For the case of CN the caller has to do the malloc anyway, since
X509_NAME_get_text_by_NID expects the already allocated buffer.
This means that 'movable' malloc + memcpy occurs only once, and while
it would still make sense to move it into the function, it would also
mean we would do an unnecessary malloc for the case of CN.
* The error message in certificate_name_entry_validate_match says "SSL
certificate's common name contains embedded null" even though it's also used
for SANs.
Will fix, thank you.
The tricky part is the error
message if no match was found: initially, it only listed a single
common name, but now tracking all DNS names just for the sake of the
error message makes the code more bloated, so I'm wondering if simply
stating that there was no match, as implemented in the attached patch,
would be good enough?Hmm. It would still be nice to say something about the certificate that was
received. How about:server certificate with common name "%s" does not match host name "%s"

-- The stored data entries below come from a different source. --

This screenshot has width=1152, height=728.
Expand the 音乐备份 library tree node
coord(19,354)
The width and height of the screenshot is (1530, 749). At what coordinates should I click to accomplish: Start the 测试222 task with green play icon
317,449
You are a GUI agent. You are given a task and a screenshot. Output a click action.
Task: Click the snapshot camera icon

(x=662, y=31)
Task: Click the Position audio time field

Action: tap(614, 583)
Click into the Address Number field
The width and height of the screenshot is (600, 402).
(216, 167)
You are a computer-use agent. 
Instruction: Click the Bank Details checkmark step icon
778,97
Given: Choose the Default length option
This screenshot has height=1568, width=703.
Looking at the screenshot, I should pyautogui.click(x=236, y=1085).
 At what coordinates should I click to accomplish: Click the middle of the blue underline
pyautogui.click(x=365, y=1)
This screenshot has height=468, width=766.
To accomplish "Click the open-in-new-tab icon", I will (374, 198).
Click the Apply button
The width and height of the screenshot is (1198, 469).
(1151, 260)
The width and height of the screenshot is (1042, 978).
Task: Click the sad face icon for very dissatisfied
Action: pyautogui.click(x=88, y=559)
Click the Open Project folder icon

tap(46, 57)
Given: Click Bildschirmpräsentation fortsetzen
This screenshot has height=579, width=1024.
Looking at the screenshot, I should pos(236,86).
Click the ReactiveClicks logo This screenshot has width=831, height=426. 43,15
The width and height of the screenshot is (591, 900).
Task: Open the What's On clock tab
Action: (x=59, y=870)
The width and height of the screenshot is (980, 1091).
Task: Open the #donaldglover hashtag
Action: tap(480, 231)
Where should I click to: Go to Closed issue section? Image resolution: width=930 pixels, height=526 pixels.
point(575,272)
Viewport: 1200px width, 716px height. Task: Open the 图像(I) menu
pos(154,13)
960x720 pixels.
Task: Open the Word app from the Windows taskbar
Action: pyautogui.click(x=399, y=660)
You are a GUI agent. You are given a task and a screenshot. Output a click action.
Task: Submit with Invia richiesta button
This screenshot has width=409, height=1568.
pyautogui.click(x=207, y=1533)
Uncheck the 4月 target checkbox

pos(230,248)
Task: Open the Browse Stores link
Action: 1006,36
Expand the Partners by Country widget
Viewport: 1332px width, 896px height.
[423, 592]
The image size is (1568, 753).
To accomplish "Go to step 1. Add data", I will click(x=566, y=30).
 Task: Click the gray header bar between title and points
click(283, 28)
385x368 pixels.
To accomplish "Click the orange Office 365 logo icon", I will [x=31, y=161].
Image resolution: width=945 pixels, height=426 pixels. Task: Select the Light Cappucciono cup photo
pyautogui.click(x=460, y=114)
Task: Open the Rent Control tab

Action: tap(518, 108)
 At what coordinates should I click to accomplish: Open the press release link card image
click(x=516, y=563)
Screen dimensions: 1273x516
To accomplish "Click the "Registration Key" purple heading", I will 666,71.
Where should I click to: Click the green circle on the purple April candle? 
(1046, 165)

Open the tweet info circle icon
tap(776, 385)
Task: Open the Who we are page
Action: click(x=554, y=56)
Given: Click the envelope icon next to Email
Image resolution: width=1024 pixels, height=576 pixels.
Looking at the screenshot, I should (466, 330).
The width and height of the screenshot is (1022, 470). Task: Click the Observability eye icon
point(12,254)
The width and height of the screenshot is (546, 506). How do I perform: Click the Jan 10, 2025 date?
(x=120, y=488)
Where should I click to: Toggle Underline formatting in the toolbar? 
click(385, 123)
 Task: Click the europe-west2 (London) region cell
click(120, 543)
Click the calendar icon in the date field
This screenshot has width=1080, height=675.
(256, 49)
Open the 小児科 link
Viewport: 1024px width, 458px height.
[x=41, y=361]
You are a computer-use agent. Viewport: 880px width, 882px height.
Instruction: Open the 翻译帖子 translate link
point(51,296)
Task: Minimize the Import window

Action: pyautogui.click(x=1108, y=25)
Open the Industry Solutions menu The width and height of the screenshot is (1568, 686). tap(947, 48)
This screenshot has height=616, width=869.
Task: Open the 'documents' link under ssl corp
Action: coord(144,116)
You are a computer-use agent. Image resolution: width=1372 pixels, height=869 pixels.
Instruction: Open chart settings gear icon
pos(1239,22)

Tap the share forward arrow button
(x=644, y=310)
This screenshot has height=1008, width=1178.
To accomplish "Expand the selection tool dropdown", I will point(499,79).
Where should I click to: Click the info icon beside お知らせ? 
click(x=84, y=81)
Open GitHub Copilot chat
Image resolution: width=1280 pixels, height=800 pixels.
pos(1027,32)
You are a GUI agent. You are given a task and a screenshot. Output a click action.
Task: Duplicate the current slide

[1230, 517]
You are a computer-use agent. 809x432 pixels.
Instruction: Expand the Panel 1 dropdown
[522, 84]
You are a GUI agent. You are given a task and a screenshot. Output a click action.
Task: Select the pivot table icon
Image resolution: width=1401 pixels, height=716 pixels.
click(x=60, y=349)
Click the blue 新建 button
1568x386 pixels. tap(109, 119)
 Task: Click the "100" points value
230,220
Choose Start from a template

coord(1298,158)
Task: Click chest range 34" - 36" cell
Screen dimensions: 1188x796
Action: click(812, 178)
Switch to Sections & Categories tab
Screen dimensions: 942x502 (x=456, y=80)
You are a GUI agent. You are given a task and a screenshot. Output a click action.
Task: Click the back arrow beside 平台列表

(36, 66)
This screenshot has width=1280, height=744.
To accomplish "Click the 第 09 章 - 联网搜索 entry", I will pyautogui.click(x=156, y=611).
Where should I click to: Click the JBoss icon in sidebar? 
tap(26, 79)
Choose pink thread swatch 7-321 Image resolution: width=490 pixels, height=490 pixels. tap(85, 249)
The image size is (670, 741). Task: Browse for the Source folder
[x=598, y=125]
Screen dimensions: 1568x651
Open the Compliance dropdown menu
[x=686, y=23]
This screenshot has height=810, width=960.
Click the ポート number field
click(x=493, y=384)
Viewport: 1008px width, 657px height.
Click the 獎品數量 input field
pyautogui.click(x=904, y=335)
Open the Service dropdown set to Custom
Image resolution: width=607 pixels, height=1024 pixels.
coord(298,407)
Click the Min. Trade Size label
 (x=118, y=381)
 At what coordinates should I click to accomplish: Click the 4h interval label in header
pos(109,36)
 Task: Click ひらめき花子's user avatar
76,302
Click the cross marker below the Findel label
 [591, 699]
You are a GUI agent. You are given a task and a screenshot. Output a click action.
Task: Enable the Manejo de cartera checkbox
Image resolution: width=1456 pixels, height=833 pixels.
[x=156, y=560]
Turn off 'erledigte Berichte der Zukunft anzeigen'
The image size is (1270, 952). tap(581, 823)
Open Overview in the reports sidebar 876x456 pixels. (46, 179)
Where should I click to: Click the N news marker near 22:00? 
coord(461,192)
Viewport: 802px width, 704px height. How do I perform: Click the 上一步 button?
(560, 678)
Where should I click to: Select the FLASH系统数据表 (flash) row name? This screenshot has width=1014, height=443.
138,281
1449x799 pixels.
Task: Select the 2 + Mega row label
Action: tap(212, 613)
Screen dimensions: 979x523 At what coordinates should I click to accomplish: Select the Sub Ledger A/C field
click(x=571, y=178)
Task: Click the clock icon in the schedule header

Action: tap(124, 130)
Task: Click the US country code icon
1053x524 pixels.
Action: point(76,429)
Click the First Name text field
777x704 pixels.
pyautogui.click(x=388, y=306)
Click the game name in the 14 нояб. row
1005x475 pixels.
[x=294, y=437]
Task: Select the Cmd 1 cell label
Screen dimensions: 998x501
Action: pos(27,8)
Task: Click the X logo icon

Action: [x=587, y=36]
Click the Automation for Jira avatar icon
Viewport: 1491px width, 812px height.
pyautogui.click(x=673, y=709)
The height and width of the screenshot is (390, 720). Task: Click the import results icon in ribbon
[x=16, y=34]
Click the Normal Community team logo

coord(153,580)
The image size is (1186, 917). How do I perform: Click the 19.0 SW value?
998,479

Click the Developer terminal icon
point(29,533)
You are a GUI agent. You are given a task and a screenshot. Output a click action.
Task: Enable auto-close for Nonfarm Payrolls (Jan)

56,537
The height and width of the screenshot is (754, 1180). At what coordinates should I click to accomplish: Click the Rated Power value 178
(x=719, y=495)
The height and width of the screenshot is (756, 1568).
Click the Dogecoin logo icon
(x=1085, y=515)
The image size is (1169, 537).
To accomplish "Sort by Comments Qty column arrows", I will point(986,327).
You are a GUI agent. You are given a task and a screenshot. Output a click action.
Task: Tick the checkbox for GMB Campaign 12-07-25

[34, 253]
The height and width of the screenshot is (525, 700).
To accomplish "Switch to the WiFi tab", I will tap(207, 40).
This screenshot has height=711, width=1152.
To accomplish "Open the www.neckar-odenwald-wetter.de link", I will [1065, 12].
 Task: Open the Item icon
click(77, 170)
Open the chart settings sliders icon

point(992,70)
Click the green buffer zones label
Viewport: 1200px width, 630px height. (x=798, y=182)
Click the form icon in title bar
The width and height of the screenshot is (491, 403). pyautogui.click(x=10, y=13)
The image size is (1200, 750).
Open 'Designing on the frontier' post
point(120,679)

We cannot guarantee at this point that the common name is present in
the certificate. And if it is not, which name should we pick instead?
One way to solve this is to take the first non-NULL name, but it if
there is no common name, but then the wording of the error message
would depend on the availability of CN.
Another is to show all available names, but I do not like collecting
them just for the sake of displaying in the error message.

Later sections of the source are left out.